(Supplied information)
"""

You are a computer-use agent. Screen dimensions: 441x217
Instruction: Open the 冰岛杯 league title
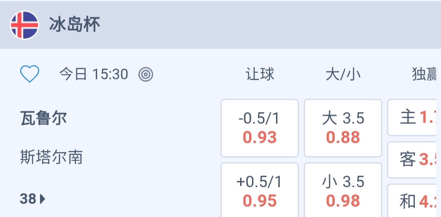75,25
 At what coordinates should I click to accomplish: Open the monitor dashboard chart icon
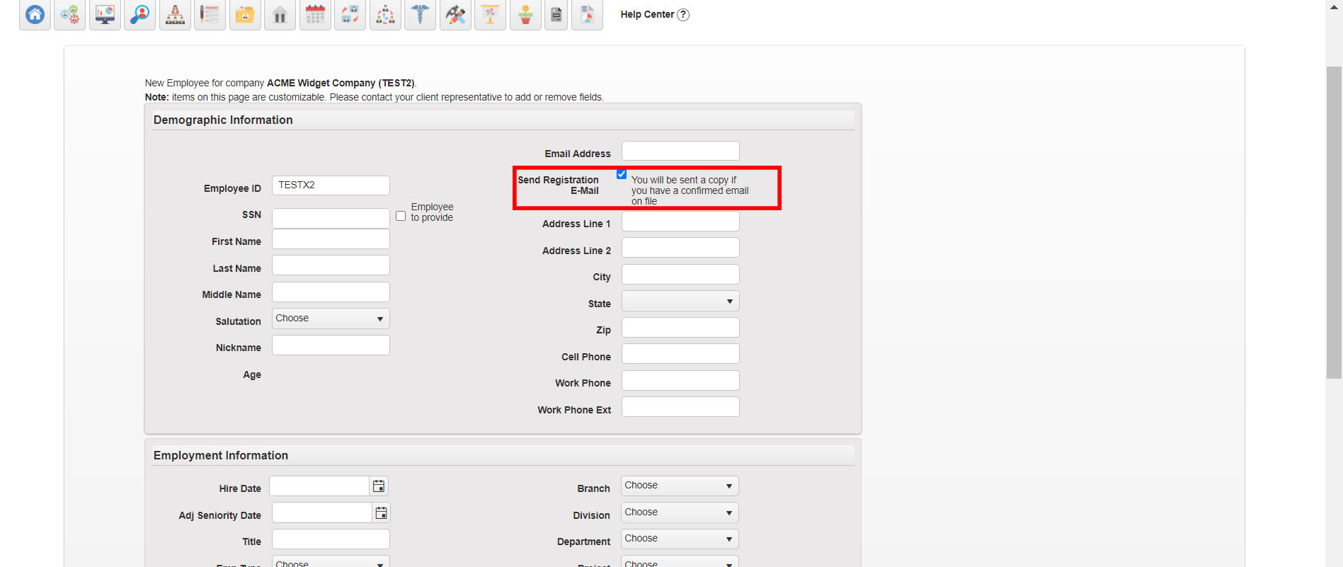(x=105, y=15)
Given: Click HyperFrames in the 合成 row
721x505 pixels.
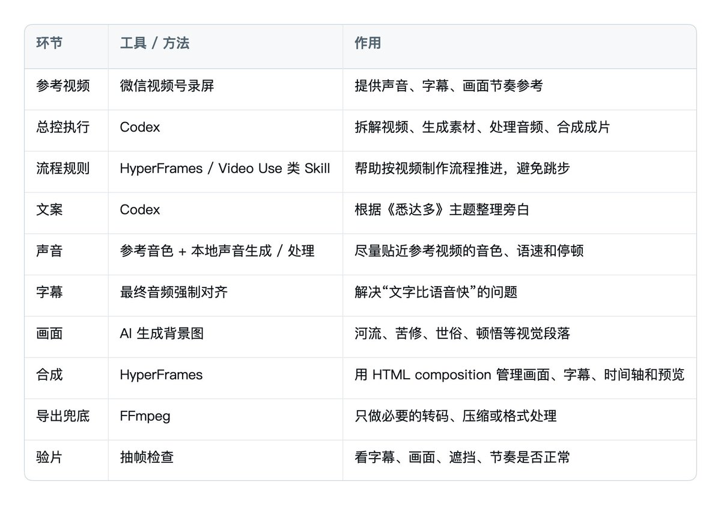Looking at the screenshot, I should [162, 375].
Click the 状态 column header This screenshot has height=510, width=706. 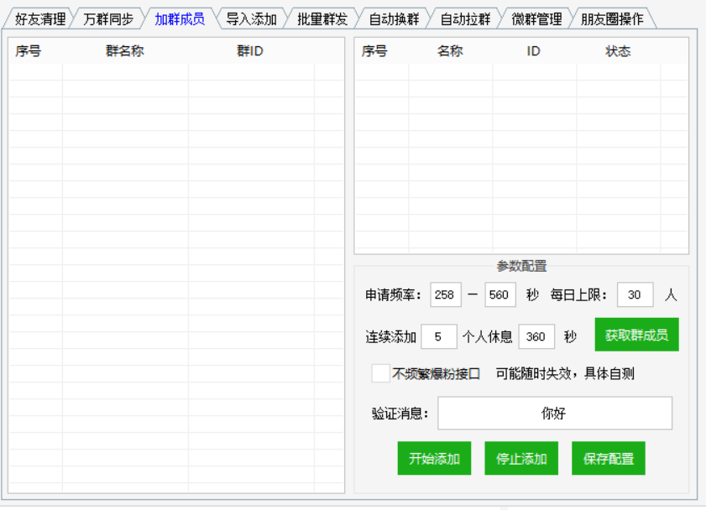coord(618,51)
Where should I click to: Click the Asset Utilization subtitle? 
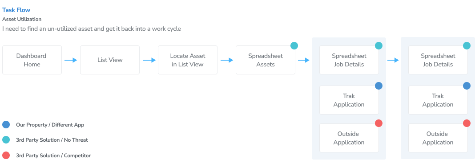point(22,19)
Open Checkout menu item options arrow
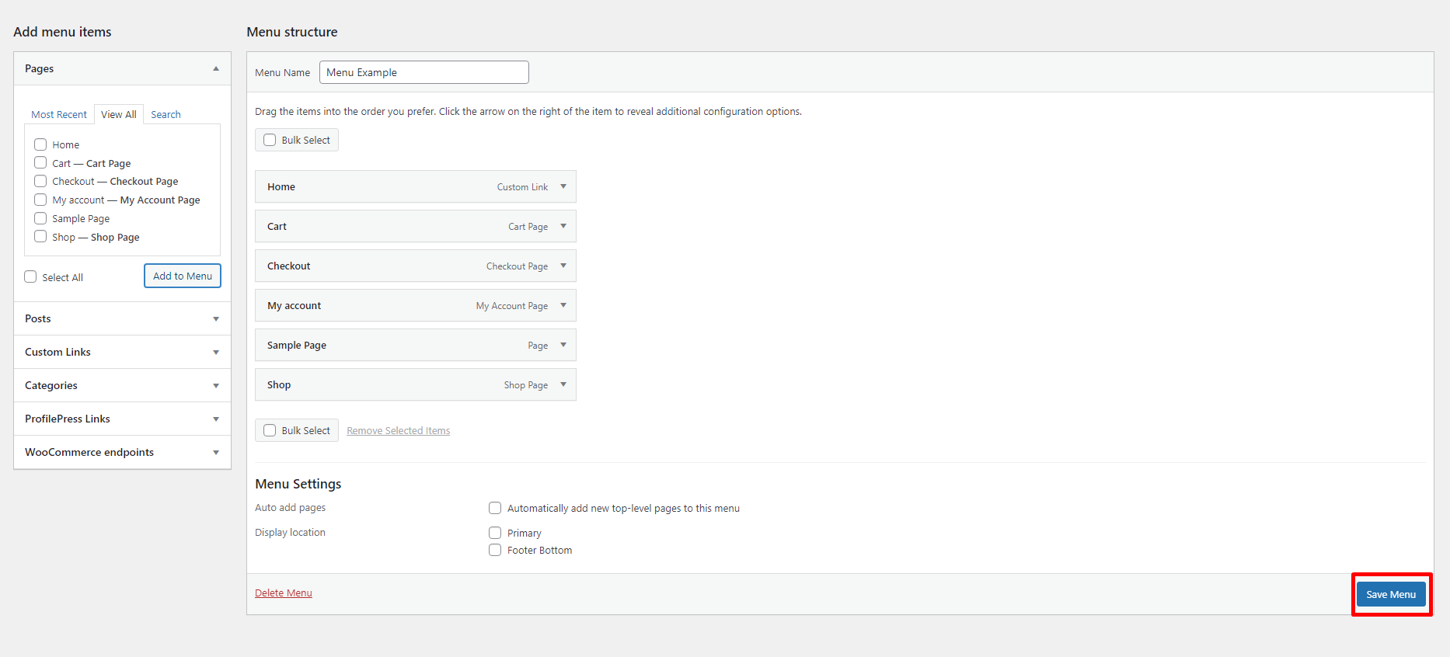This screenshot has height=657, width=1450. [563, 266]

"""
"""

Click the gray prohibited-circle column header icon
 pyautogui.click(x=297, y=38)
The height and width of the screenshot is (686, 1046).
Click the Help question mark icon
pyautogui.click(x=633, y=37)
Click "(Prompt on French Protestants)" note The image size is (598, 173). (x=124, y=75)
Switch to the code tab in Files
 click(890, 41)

"""

Output exactly those lines of the data above that run from the line with "You are a computer-use" up to and including the line with "Given: Click HyperFrames in the 合成 row". No pictures go in.

(Response area)
You are a computer-use agent. Screen dimensions: 441x217
Instruction: Open the 冰岛杯 league title
75,25
 At what coordinates should I click to accomplish: Open the monitor dashboard chart icon
(x=105, y=15)
Given: Click HyperFrames in the 合成 row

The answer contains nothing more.